*** Block opens ***
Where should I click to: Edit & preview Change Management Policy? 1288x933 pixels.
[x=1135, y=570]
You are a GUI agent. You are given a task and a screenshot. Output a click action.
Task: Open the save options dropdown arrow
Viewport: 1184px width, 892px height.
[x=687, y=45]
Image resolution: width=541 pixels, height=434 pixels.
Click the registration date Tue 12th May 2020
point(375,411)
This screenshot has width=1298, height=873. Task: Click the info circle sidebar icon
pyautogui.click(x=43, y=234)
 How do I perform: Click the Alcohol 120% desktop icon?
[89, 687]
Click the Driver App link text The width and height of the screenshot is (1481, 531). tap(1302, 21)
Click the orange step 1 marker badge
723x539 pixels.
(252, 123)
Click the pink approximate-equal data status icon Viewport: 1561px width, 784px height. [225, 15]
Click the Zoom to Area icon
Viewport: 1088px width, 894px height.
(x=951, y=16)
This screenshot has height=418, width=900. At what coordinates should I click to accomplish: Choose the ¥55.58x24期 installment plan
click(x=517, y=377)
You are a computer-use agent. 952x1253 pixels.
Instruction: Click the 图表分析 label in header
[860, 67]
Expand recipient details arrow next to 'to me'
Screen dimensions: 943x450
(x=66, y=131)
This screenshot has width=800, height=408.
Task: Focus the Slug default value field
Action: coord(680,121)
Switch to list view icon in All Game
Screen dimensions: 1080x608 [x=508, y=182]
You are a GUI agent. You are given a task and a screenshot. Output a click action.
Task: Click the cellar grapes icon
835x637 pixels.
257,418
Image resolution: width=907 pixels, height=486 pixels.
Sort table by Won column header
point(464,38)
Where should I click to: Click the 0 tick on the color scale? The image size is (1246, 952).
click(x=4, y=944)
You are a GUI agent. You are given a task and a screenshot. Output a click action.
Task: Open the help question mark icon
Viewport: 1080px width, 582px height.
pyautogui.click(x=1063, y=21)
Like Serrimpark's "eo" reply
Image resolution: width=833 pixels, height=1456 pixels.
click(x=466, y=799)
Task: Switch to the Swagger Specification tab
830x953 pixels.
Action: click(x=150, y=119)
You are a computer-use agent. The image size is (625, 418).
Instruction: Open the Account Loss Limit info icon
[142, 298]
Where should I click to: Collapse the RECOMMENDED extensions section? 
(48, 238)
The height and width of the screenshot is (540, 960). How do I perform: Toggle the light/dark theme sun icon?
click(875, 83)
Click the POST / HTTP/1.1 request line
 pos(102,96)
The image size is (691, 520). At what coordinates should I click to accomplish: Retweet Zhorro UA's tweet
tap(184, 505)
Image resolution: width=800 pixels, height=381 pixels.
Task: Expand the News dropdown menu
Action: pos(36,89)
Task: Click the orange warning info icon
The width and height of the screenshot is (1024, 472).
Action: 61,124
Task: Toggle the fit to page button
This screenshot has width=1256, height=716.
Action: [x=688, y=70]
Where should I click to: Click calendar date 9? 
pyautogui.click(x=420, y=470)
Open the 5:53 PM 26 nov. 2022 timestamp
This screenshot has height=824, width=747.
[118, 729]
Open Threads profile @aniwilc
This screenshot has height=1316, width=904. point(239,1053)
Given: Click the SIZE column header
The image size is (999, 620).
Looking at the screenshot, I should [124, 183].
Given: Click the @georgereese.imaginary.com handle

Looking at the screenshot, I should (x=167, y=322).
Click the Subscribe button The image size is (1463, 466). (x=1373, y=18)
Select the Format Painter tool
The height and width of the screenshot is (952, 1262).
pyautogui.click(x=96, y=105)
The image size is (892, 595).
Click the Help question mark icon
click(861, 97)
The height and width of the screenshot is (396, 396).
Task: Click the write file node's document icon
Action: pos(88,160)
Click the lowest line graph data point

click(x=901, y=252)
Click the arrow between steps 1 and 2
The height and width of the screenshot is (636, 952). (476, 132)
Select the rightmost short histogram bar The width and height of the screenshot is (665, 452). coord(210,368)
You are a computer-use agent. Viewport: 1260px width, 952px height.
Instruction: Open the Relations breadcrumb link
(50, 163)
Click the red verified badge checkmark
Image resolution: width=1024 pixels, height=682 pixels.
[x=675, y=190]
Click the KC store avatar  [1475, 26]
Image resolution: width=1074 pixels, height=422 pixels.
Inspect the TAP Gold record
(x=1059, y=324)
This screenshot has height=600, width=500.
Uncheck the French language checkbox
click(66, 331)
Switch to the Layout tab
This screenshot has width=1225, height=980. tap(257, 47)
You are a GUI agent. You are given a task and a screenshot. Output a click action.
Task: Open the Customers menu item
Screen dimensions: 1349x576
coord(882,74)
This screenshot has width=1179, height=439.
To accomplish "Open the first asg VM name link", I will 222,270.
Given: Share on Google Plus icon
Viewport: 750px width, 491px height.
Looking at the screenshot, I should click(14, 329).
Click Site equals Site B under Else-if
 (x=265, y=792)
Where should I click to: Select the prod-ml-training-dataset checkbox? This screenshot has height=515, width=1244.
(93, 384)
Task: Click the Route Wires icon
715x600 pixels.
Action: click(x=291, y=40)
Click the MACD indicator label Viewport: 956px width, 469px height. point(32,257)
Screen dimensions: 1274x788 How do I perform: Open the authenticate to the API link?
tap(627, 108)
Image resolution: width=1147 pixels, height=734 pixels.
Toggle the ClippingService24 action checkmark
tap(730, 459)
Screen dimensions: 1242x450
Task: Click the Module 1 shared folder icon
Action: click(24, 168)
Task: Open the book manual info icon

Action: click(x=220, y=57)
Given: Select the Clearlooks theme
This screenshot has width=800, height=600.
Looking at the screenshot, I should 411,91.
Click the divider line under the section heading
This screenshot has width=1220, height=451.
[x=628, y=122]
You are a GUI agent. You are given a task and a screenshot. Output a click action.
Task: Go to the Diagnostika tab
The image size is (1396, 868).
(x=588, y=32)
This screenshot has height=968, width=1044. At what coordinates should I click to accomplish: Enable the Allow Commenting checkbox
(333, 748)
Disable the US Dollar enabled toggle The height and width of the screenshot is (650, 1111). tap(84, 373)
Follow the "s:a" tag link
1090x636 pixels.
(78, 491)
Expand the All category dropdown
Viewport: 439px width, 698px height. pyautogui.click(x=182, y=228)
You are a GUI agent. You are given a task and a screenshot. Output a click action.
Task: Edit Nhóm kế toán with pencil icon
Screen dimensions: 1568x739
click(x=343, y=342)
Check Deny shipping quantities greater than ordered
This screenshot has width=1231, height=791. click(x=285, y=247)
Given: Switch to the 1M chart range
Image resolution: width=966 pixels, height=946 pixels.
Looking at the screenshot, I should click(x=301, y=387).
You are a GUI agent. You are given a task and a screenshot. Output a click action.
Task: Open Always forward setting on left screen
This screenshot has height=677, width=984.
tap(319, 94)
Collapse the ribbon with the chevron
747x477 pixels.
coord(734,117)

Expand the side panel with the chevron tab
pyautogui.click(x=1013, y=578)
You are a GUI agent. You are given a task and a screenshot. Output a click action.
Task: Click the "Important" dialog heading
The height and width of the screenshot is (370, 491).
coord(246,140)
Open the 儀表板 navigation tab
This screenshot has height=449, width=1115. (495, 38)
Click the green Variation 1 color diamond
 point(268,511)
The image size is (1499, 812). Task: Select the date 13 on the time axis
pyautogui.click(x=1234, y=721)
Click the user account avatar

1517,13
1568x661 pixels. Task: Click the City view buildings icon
*** Block closes ***
Each line of the data that holds the word "computer" should be copied.

> [SOLUTION]
You are a computer-use agent. 952x1253 pixels.
You are a computer-use agent. The image size is (625, 418).
You are a computer-use agent. Viewport: 1260px width, 952px height.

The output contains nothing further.